Recently, Business Insider published an interview with Kevin Roberts, the former chairman of Saatchi & Saatchi, where he made some head-scratching, “Don Drapery” comments about the scarce numbers of women in leadership positions being the result of them putting “happiness” above the “ambition” it takes to get promoted to senior management. He also displayed his misunderstanding of millennials – something I myself was called out on (won’t make that mistake again) – saying they would rather navel-gaze than put in the effort required of delayed gratification. Saatchi’s parent company, Publicis, where Roberts also served as “head coach,” worked swiftly to publicly separate itself from his comments, which eventually led to his resignation.

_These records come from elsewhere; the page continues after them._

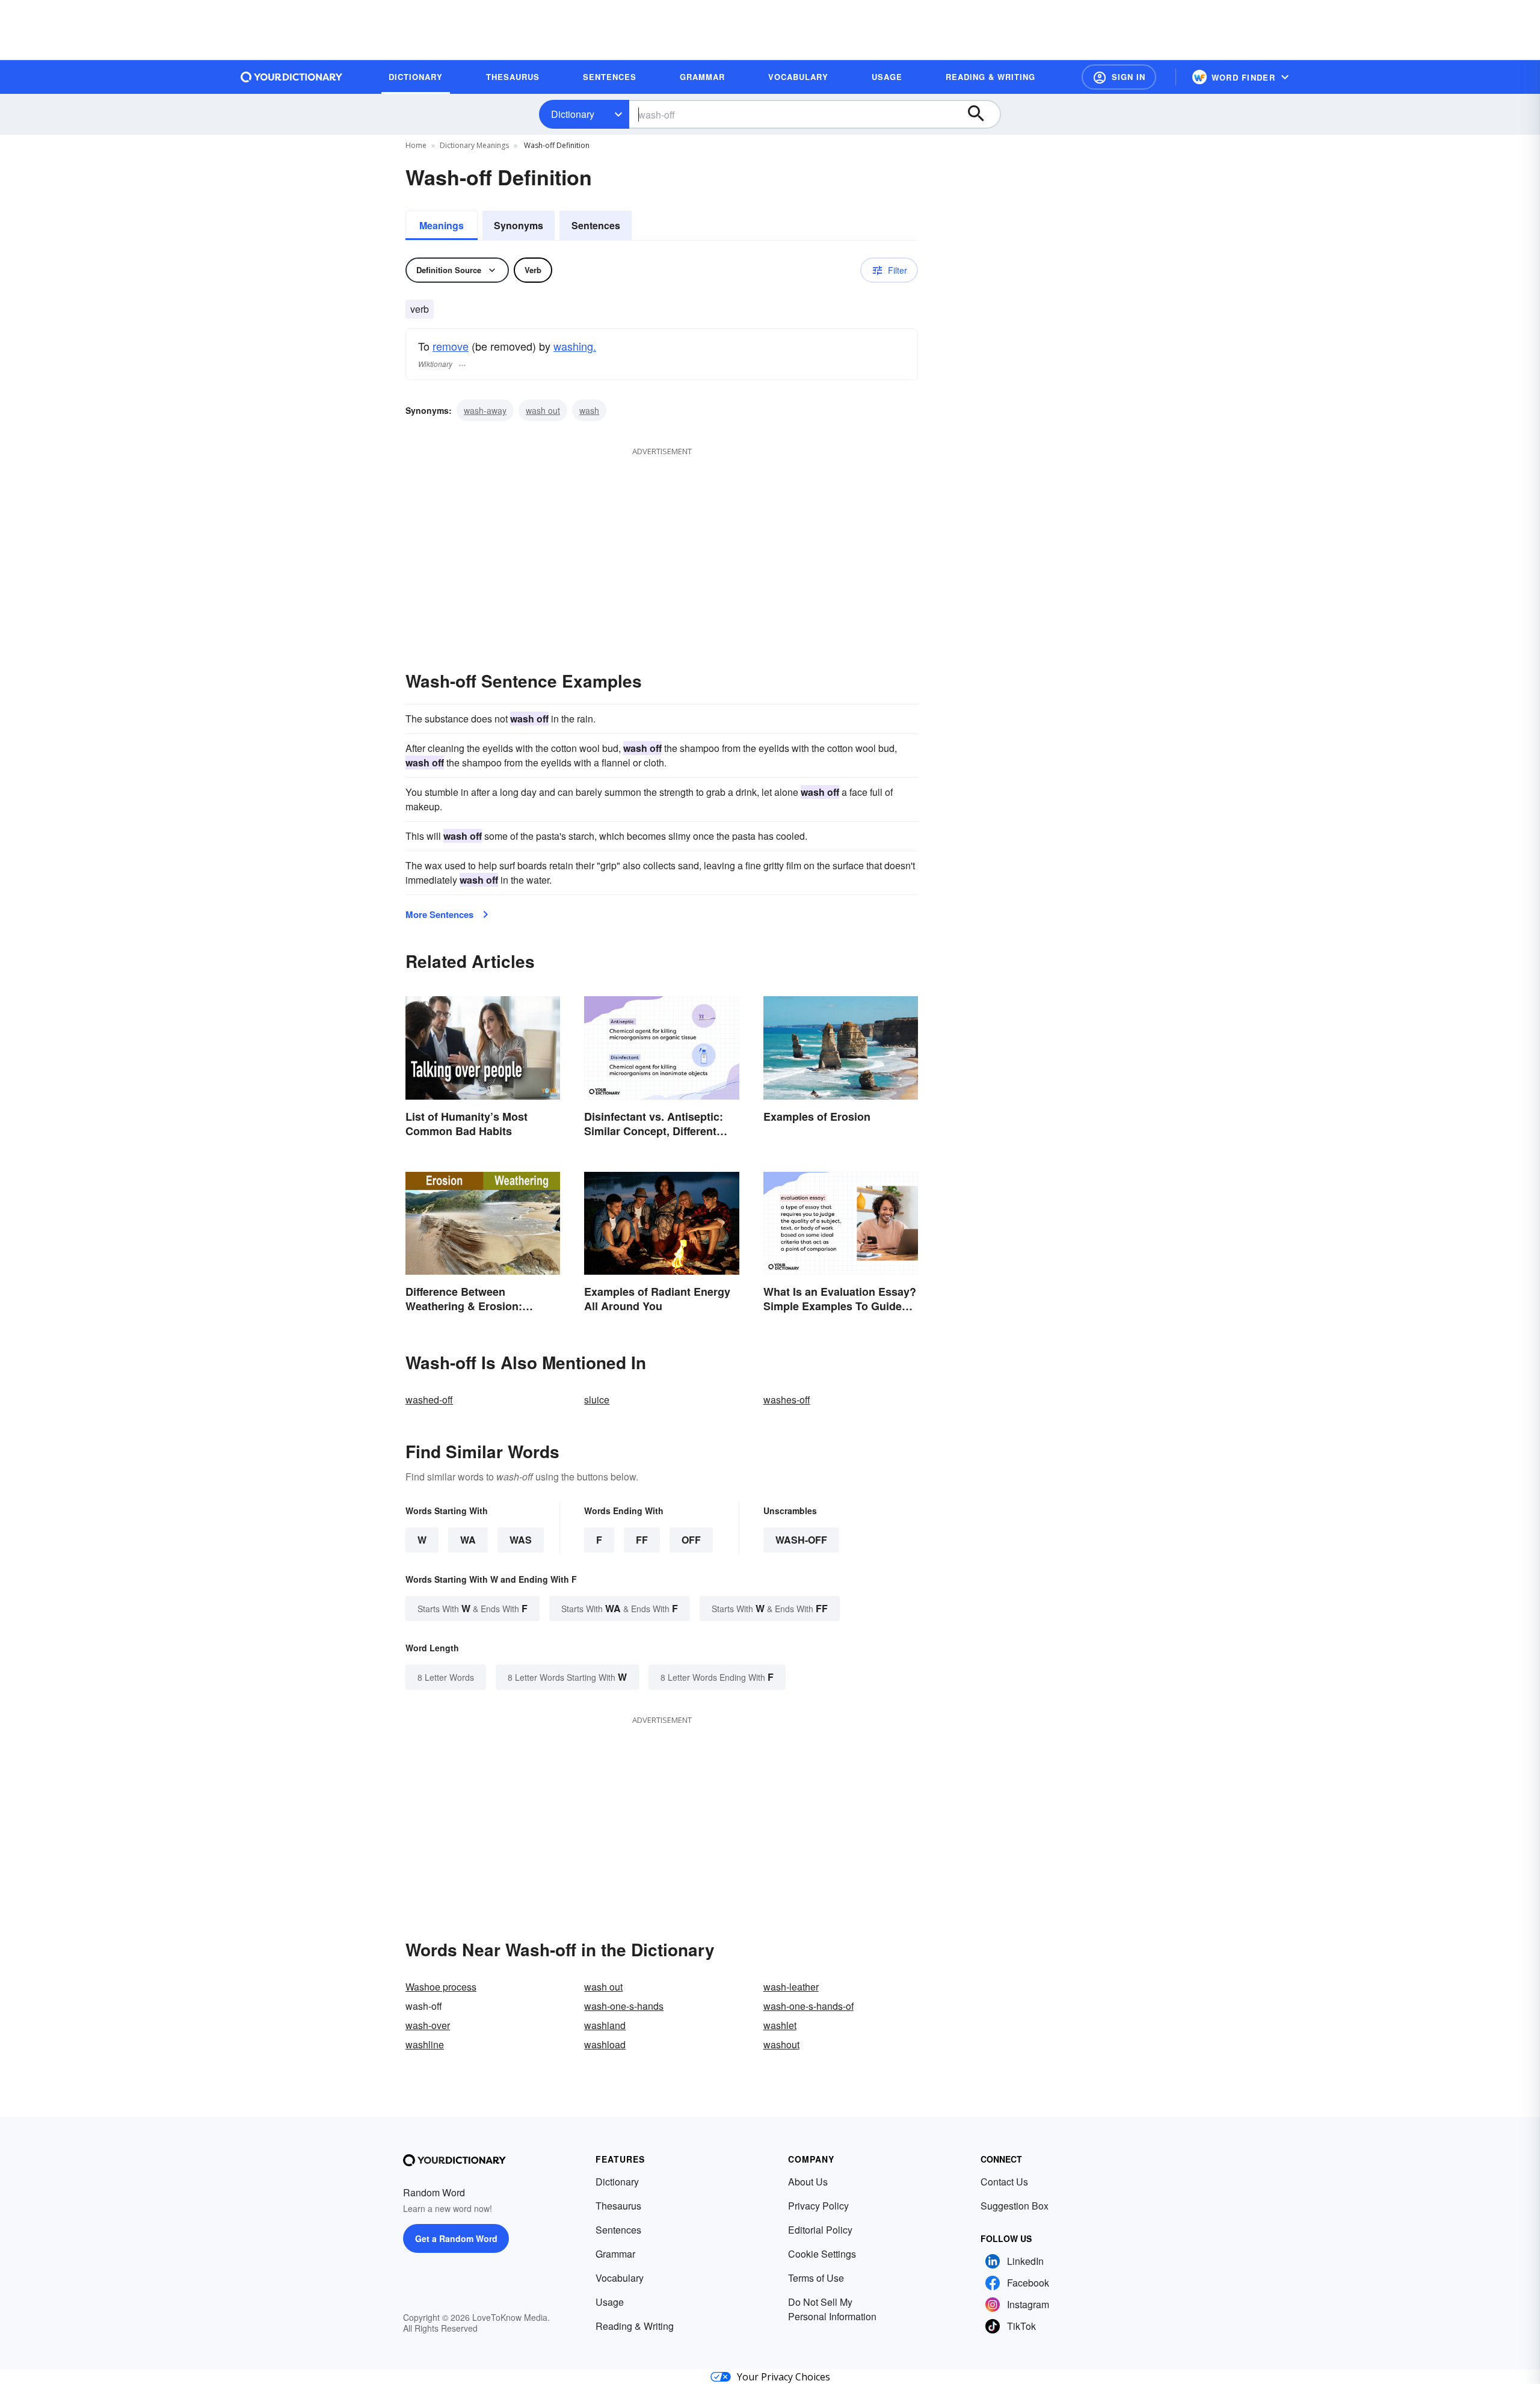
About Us (808, 2181)
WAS (521, 1540)
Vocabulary (620, 2278)
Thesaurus (618, 2206)
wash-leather (791, 1987)
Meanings (441, 225)
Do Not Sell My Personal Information (832, 2309)
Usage (610, 2302)
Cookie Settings (822, 2254)
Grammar (615, 2254)
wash (589, 410)
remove (451, 346)
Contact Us (1004, 2181)
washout (781, 2044)
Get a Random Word (456, 2238)
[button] (1119, 77)
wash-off (801, 1540)
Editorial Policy (820, 2230)
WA (468, 1540)
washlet (779, 2025)
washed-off (429, 1399)
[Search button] (982, 114)
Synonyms (518, 225)
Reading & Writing (635, 2326)
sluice (596, 1399)
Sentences (595, 225)
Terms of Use (816, 2278)
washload (605, 2044)
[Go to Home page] (292, 77)
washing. (574, 346)
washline (424, 2044)
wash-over (427, 2025)
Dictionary (572, 114)
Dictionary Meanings (474, 145)
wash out (543, 410)
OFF (691, 1540)
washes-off (786, 1399)
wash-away (485, 410)
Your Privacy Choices (783, 2376)
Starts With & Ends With (472, 1608)
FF (642, 1540)
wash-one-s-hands (624, 2006)
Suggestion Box (1015, 2206)
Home (416, 145)
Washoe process (440, 1987)
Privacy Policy (818, 2206)
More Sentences (439, 914)
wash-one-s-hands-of (808, 2006)
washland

There’s no room for that kind of blanket commentary about women’s ambition, or lack thereof. Period. What I find more interesting is the fact that these events reveal not only the outdated individual point of view, but an organizational anachronism. Leaders like Roberts have flourished in a command-and-control era of management that is no longer the competitive model for leading fields or industries.

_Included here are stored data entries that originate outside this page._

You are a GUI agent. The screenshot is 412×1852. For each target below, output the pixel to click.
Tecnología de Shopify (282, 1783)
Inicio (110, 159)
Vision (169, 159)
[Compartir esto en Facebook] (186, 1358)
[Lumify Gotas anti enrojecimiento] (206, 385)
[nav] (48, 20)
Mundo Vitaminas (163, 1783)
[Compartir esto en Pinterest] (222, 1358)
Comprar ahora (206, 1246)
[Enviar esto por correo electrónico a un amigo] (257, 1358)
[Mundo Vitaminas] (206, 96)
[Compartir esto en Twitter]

In the 20-plus years since the mainstream adoption of the internet, organizations have seen a shift from being their own little kingdoms, where everything was kept behind closed doors, everyone “knew their place,” and innovation took years to realize, to places where anyone with a good idea and a laptop could disrupt almost any industry. In the emerging model of management, something I’m calling the New Work Order, leaders can’t afford to prejudge ambition or knowledge. In fact, they need to create organizations that give them line of sight – through their people – to the next disruptive technology or innovation. And the person with that knowledge might be the newest hire on an internal service team or even someone from outside.

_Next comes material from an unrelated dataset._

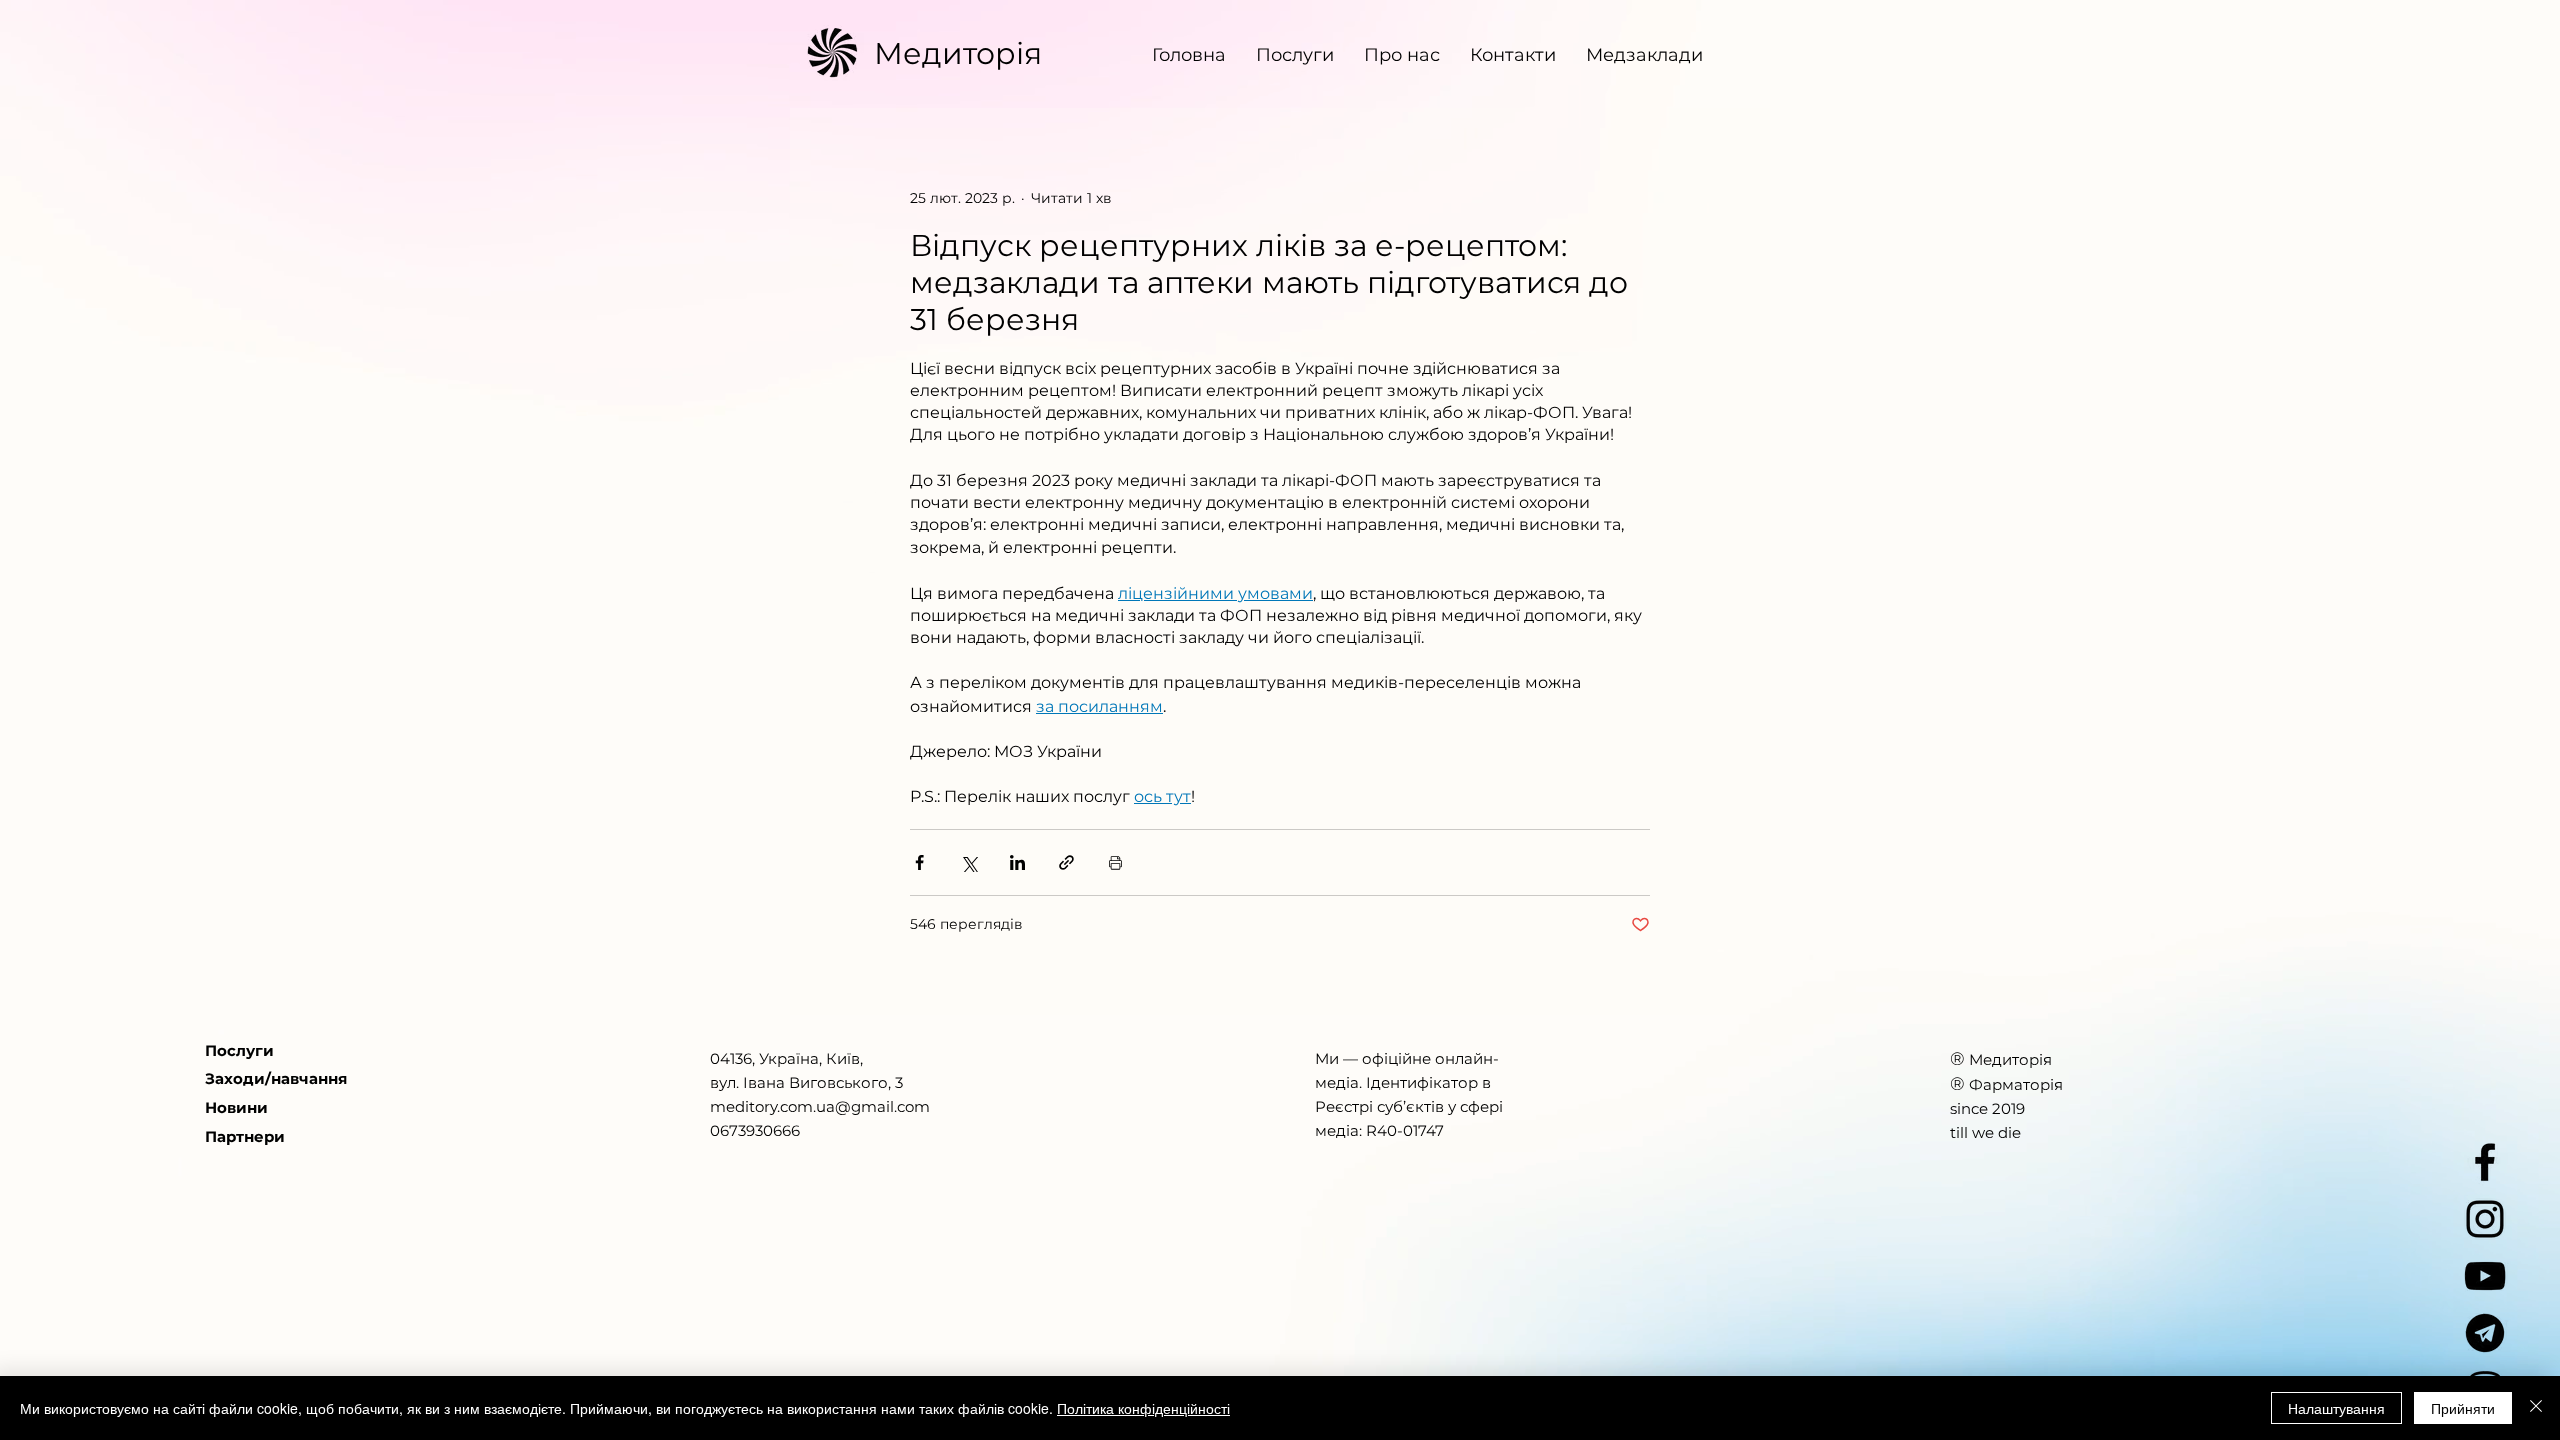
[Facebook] (2485, 1162)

Organizational structure today goes beyond salaried employees, because what drives business – influence, innovation, and even sales – is a combination of expertise from insider and outside an organization. Because of this shift, ambition itself, for most people, now lies outside old, hierarchical corporate structures. Leaders need to recognize this shift.
In my consulting firm, Ferrazzi Greenlight, one of our change programs cultivates a culture of inclusion. Inclusion is important to engendering all types of diversity to the benefit of society. But it’s also to the benefit of business. Research has shown that the more a team integrates diverse points of view into its daily work, the greater the team’s innovation and performance will be. As leaders, then, our role is to give a collection of high-performing individuals the environment where they form the kind of collaborative team that is more responsive, creative, and competitive than any of those individuals could be independently.
In this environment, many diverse voices aren’t simply bragging rights to prospective hires. Those different voices keep your organization current and viable. Digital natives understand better how to market to a consumer who’s grown accustomed to both avoiding advertising and getting their content free on the internet. Study after study has shown that when women, and girls, have agency and are fully integrated into the power structure of their community or culture, everyone benefits. And when that community is an organization’s senior management, they show greater profitability. People from different cultures, backgrounds, and with varied interests and expertise are needed, not because everyone has something to offer but because diverse points of view and experience are what an organization needs to compete and succeed.
What does this mean for leaders? In the new organizational model, titans of industry become titans of talent and innovation. The best among them scout that talent and provide it with the tools and resources needed to constantly change, constantly disrupt. And they appreciate the vital role every teammate plays, not just the ones at the top.